Ningún objeto ha entrado tan deprisa en los libros de sueños, y casi siempre aparece averiado: números que no se pulsan, cobertura que falta, voces que callan.
El móvil se ha colado en el diccionario de los sueños a una velocidad que no tiene ningún otro objeto. Aparece hoy en más relatos nocturnos que la mayoría de los animales, y la lectura que se ha ido asentando alrededor de él tiene que ver con el contacto: el aparato representa el vínculo con los demás, y la escena trata casi siempre de un vínculo que no llega a establecerse. El teléfono que funciona apenas se recuerda. El que falla se queda con toda la noche.
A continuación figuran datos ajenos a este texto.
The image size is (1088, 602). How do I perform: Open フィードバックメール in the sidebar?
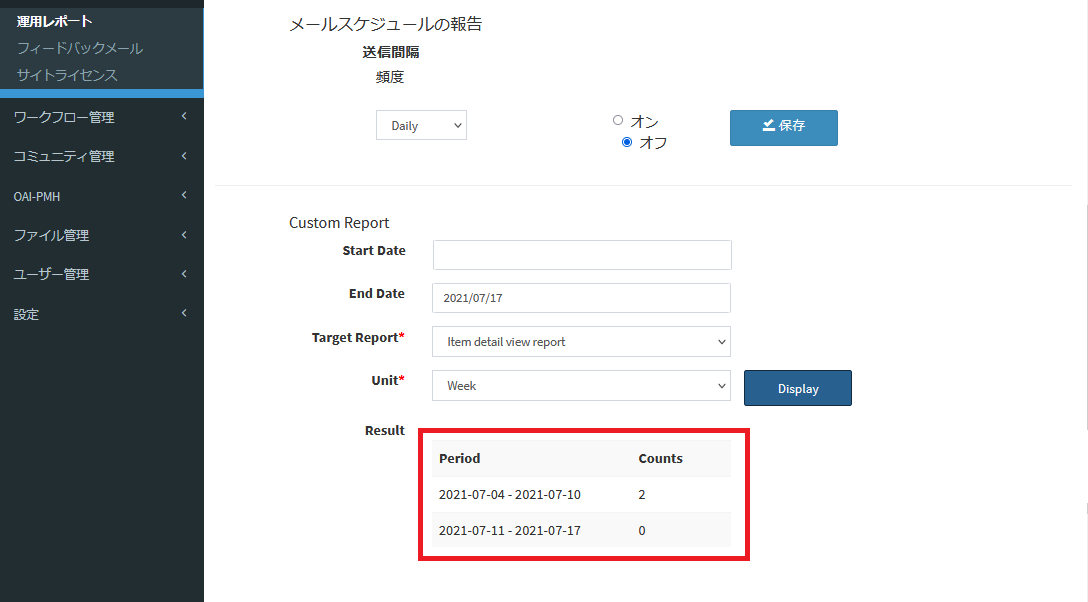pos(80,48)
A los intérpretes les dice mucho más quien llama que el aparato. Hablar con alguien que ha muerto es un relato frecuente y a menudo reconfortante, entendido como una conversación que la cabeza sigue teniendo por su cuenta y no como mensaje de ningún tipo. La llamada de una persona con la que rompiste se mide según cómo esté ese silencio. Un número desconocido arrastra la interpretación más antigua de esta familia, la de una noticia sin concretar, y quien sueña rara vez llega a enterarse de cuál era.
Casi todos pasamos horas con el móvil en la mano, así que hay material de sobra y muchas veces no hay nada más que eso. Un aviso que suena mientras duermes, una llamada que temías, un mensaje sin contestar: cualquiera de esas cosas basta para montar la escena. Y el objeto no representa lo mismo para todos. Para quien recibe el trabajo por ahí es una obligación; para quien vive lejos de los suyos es el único hilo que queda. Esos dos durmientes no tienen el mismo aparato en la mano, aunque el dibujo se parezca.